Balamurgan Garden and Customs Colony are among areas in Thoraipakkam that battle bad roads due to multiple civic works happening simultaneously. The images were taken on August 16, 2025.

Balamurgan Garden and Customs Colony are among areas in Thoraipakkam that battle bad roads due to multiple civic works happening simultaneously. The images were taken on August 16, 2025.
| Photo Credit: PRINCE FREDERICK

What is worse than an essential need not being met? That need being met in a manner one did not bargain for. Here is an illustration from Thoraipakkam.

Resident Balu N is integral to a group of eight residents from Balamurugan Garden in Thoraipakkam that is reportedly tasked with turning the wheels of officialdom. For the past few months, this task has been more assiduous than ever before. And they are plugging away at this task with greater spirit than ever before, for two reasons. One, they can enjoy the full benefits of three basic services, long-awaited and now in sight. And more importantly, they are doing the official wheel-turning more intensely to make sure a horrifying side effect resulting from processes to create infrastructure to deliver those services, is arrested.
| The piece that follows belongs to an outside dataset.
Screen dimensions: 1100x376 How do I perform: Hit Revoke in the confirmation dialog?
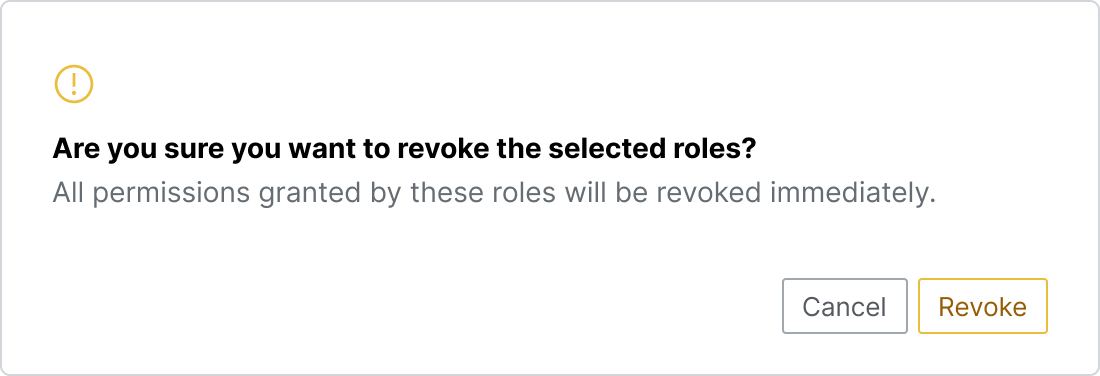(982, 306)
The amenities in question are: drinking water supply and sewage drain network by CMWSSB; and provision of a stormwater drain network by GCC.

Balu observes that CMWSSB started laying pipelines for drinking water in February 2025, and this project was joined by two others the next month, in March 2025, when GCC started constructing stormwater drains and CMWSSD, underground drainage system.

As a result, the roads in Balamurugan Garden as also Customs Colony and adjoining neighbourhoods resemble a test track.

Balu points out GCC can relay the roads only after NOC is obtained from managers of each of the three projects. The CMWSSB drinking water project got completed, he says.

The other two projects being mired in challenges relating to the home stretch, the NOCs for them are nowhere in sight.

“We have learnt that on account of GCC’s stormwater drain work, CMWSSB’s sewage connections to some residences got damaged. Restoring them will take some doing,” says Balu, adding that as for the stormwater drains themselves, the silt catch pits are yet to be constructed.

And so, bad road conditions are expected to continue.

And this worries not just residents, even occasional passers-by.

Anitha S, a resident of TVH Svasti located in a neighbourhood of Thoriapakkam that is untouched by this issue, was surprised at the state of these roads when she happened to pass through them en route to a destination elsewhere. And she brought the issue to The Hindu Downtown’s attention.